The Superior Court of Pennsylvania recently affirmed an appellant’s conviction of DUI and related charges, holding his arrest based on an informant’s tip was supported by reasonable suspicion, and his conviction was supported by the weight of the evidence.

John Vincent Kennedy was convicted following a bench trial of DUI, general impairment, careless driving, and restriction on alcoholic beverages, among other charges. He was sentenced on June 5, 2015 in Dauphin County. Kennedy filed a post-sentence motion, arguing that the verdict was against the weight of the evidence, which the trial court denied. Kennedy appealed.

To the appeals court, Kennedy argued that the trial court erred when it denied his pretrial suppression motion. Specifically, he argued that the arresting officer did not have the requisite reasonable suspicion or probable cause that a violation of the Motor Vehicle Code occurred. The appeals court explained that the proof necessary to effectuate a vehicle stop is governed by 75 Pa. C.S.A. § 6308(b), which establishes that reasonable suspicion is required to effectuate a traffic stop based on suspicion of criminal activity or a suspected violation of the Motor Vehicle Code requiring additional investigation.

At Kennedy’s suppression hearing, Pennsylvania State Police Trooper William Sheakley testified that he was dispatched to investigate a call received regarding an erratic driver at roughly 8:30 p.m. The caller, who identified herself as Marsha Hein, indicated that the individual was driving a blue Ford Bronco northbound on Route 209 between two named roads and provided the vehicle registration number. Hein further indicated that the driver was driving “all over the road, possibly intoxicated.” When Trooper Sheakley located the vehicle, he verified that the registration number was consistent with what the caller had provided to the dispatchers and discovered that the vehicle was registered to Kennedy. Following the vehicle, Trooper Sheakley observed the Bronco cross the fog line. Based on the caller’s report of erratic driving and his own observations of Kennedy’s car crossing the fog line, Trooper Sheakley initiated a traffic stop on suspicion of DUI.
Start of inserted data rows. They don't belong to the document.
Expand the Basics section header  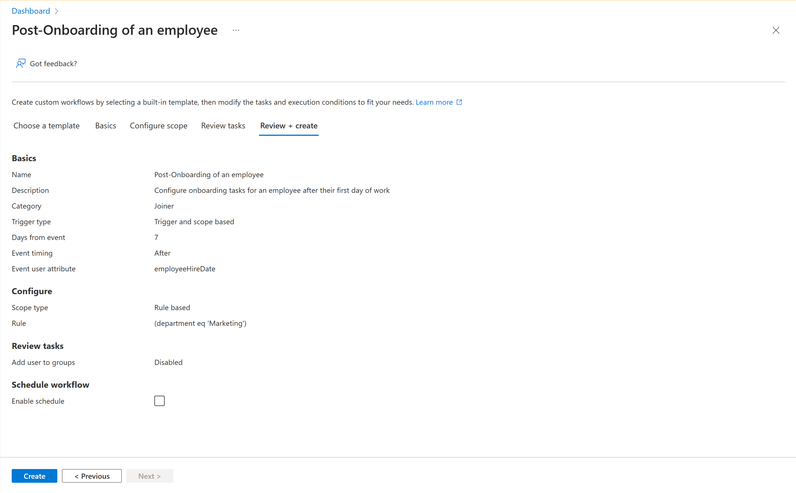click(x=23, y=158)
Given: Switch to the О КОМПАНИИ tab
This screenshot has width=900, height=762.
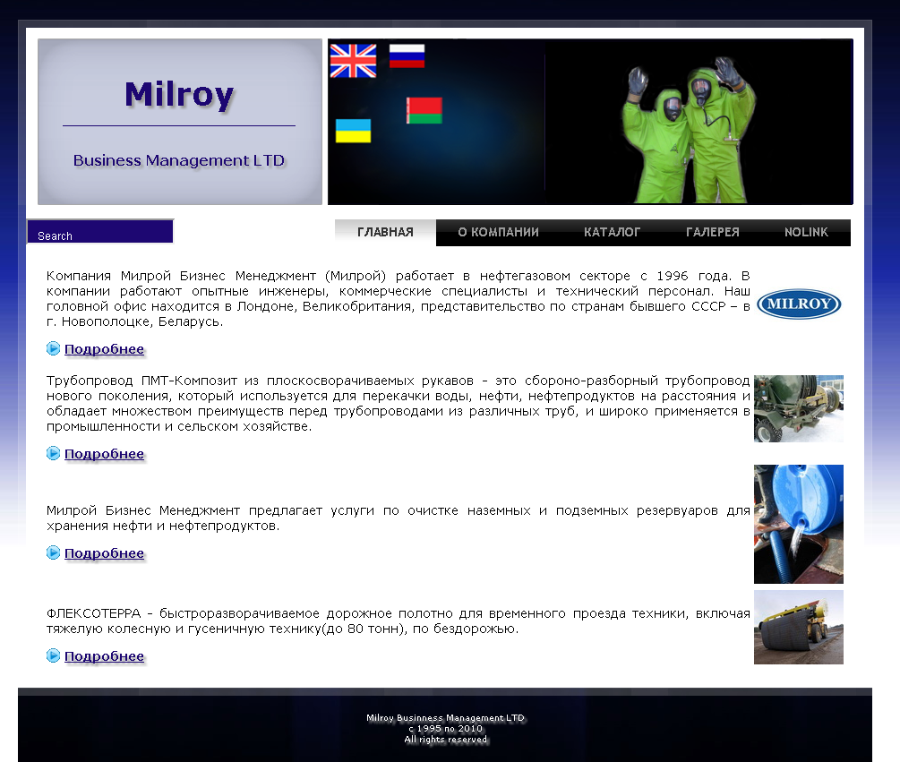Looking at the screenshot, I should 498,232.
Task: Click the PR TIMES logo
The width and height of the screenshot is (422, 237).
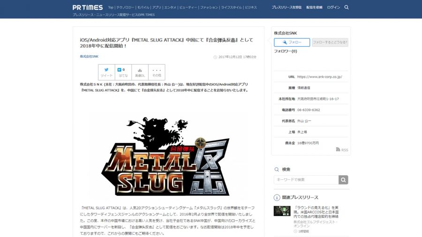Action: [x=87, y=7]
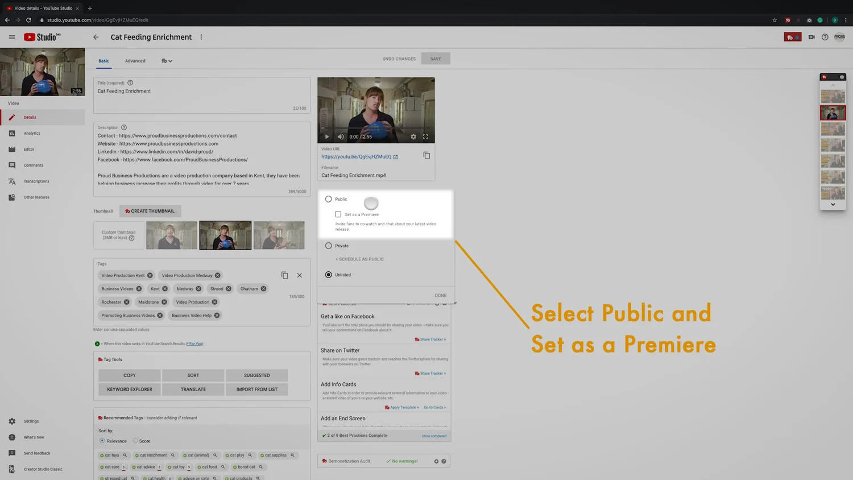View Comments via the speech bubble icon
Viewport: 853px width, 480px height.
pyautogui.click(x=33, y=165)
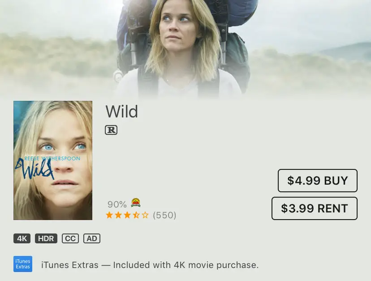Image resolution: width=371 pixels, height=281 pixels.
Task: Select the 4K quality badge
Action: (x=22, y=238)
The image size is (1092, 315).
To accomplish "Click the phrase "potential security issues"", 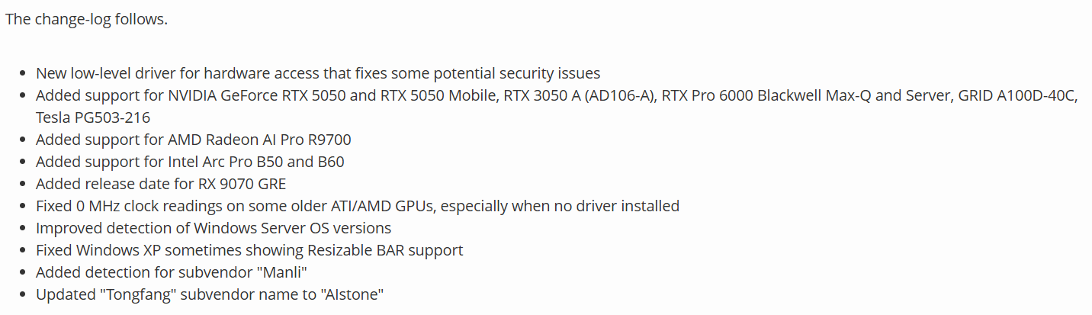I will [x=519, y=73].
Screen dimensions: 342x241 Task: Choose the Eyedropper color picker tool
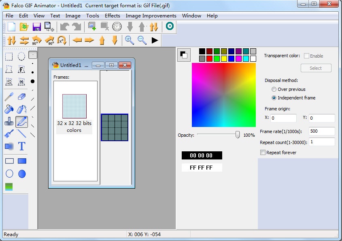point(9,97)
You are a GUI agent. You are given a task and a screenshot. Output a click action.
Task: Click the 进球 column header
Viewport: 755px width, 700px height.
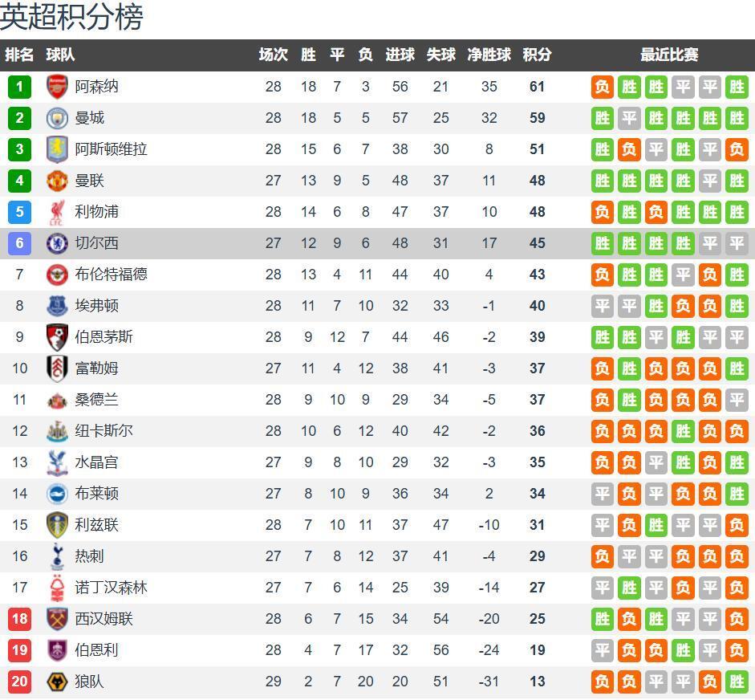(x=400, y=55)
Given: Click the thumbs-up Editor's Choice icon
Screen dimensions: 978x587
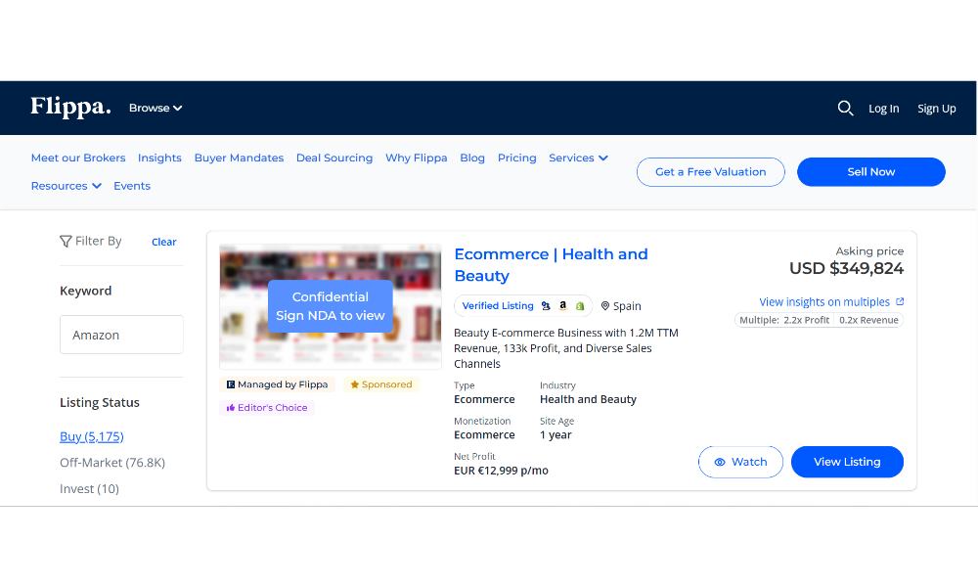Looking at the screenshot, I should [231, 408].
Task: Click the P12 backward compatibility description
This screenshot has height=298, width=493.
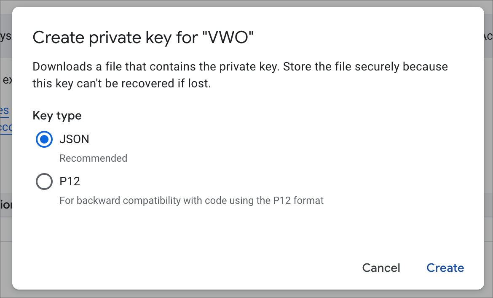Action: [x=191, y=200]
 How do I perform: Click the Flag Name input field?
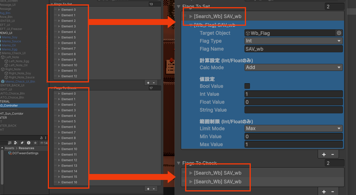(x=294, y=49)
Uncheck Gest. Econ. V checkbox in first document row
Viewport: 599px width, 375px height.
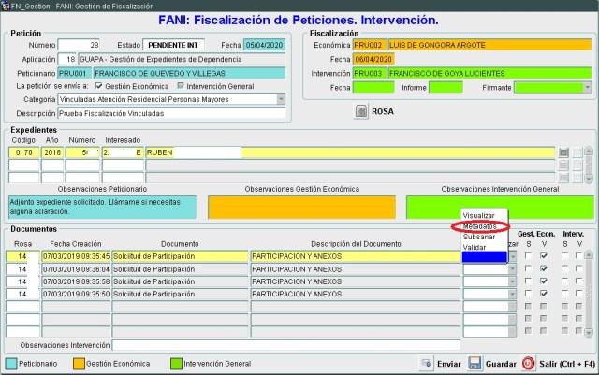[x=543, y=255]
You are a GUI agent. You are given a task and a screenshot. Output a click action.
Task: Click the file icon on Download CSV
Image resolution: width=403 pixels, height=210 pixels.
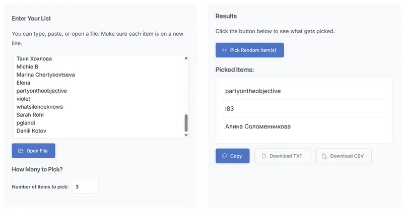coord(324,156)
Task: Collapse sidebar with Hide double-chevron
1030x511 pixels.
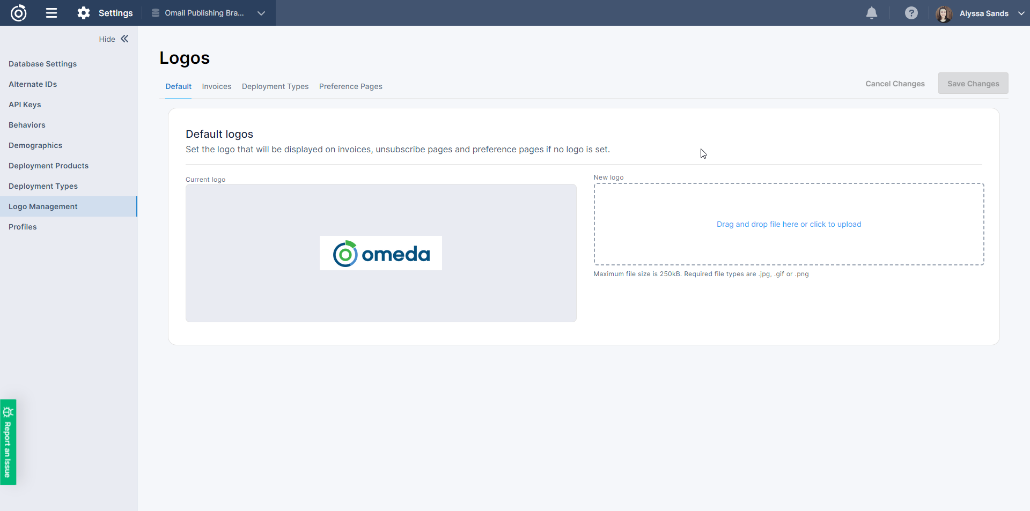Action: point(124,39)
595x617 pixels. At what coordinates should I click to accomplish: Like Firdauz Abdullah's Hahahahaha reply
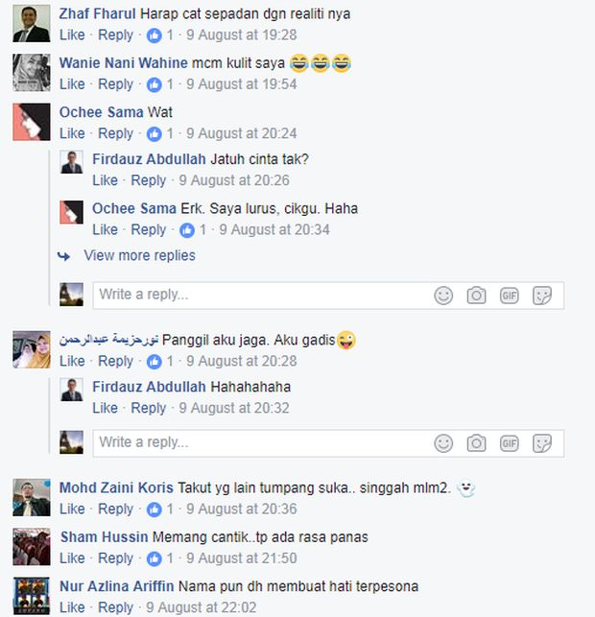click(x=105, y=408)
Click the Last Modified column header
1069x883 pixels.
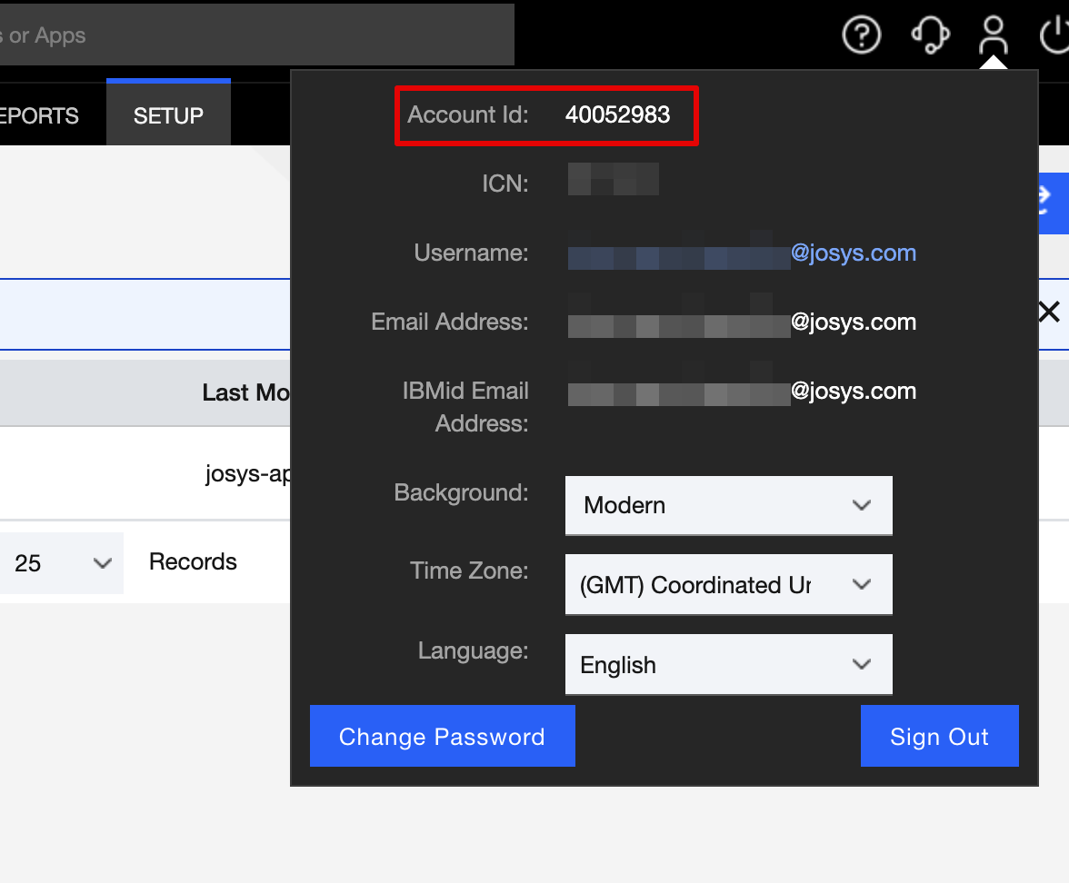pos(245,392)
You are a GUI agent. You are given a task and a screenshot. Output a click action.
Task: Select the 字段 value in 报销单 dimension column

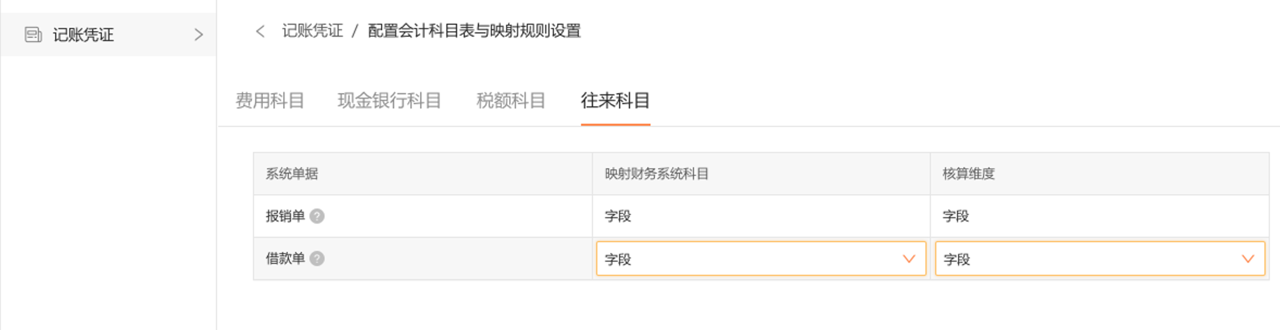click(956, 216)
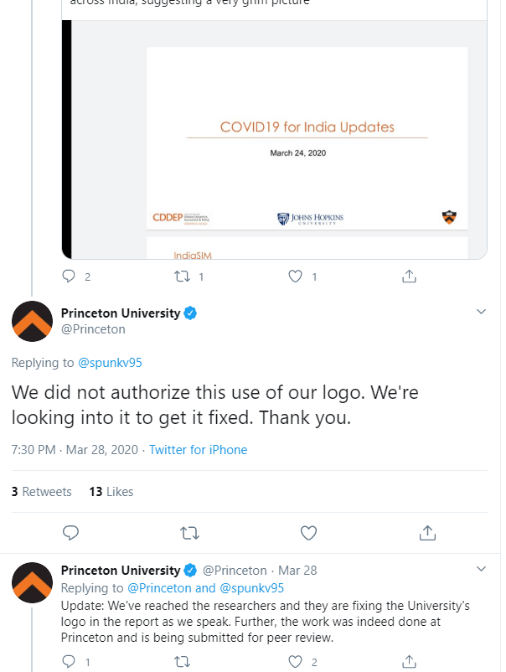Screen dimensions: 506x672
Task: Retweet Princeton's update tweet
Action: pos(182,662)
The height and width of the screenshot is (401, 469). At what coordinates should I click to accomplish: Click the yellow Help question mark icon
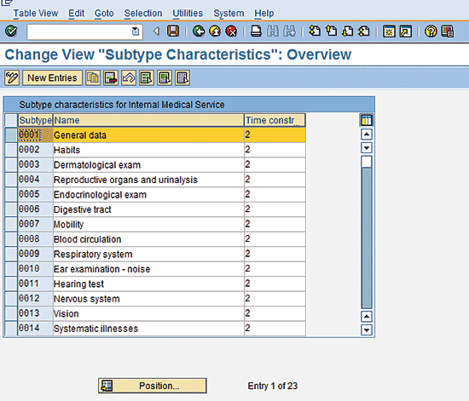(431, 31)
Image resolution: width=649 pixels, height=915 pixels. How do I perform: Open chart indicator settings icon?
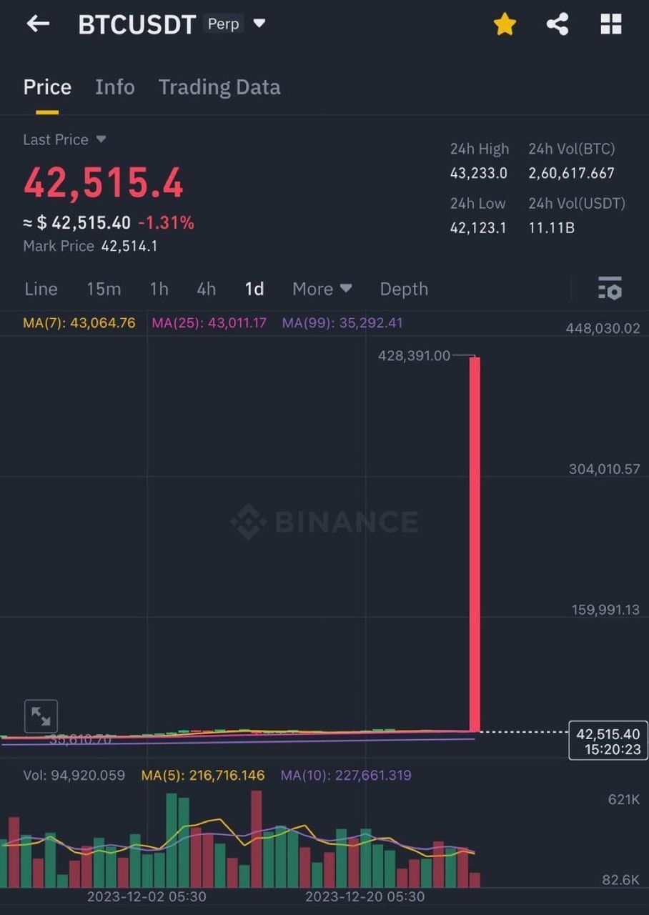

Based on the record, the appeals court concluded that Trooper Sheakley had the requisite reasonable suspicion to stop the appellant for suspected DUI. The court reasoned the officer was able to corroborate the description of Kennedy’s Bronco and the vehicle registration number provided by the caller. The known informant’s description of Kennedy’s erratic driving, combined with Trooper Sheakley’s own observations of the vehicle crossing the fog line, constituted specific and articulable facts that Kennedy might be driving under the influence, such that further investigation was required. Thus, the court concluded, Trooper Sheakley had reasonable suspicion, and the trial court did not err in denying the appellant’s motion to suppress.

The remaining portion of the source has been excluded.